Collected data
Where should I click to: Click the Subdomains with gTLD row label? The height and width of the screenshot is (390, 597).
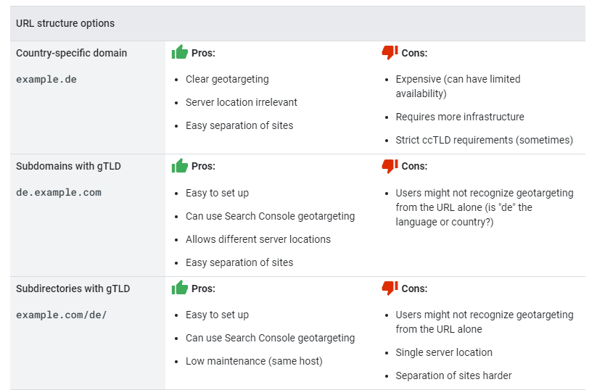[68, 166]
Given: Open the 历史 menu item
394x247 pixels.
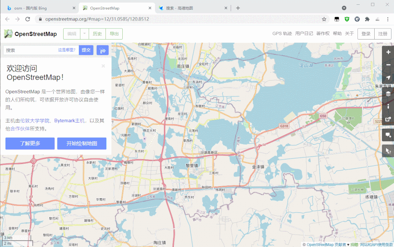Looking at the screenshot, I should point(97,33).
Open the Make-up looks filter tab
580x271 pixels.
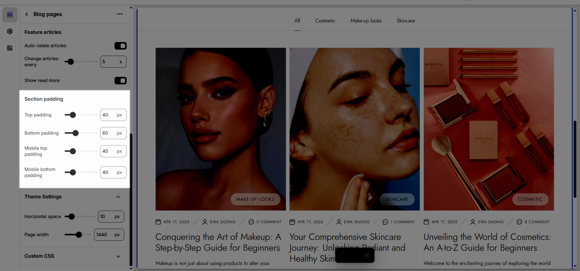366,21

- **TASK ITEM**:
Write out the entries again, exactly as given, skipping any images.

- **EXERCISE RESPONSE**:
Where should I click to: Click the Subdomains with gTLD row label? The height and width of the screenshot is (390, 597).
[68, 166]
Given: Open the 历史 menu item
394x247 pixels.
Looking at the screenshot, I should point(97,33).
Open the Make-up looks filter tab
580x271 pixels.
366,21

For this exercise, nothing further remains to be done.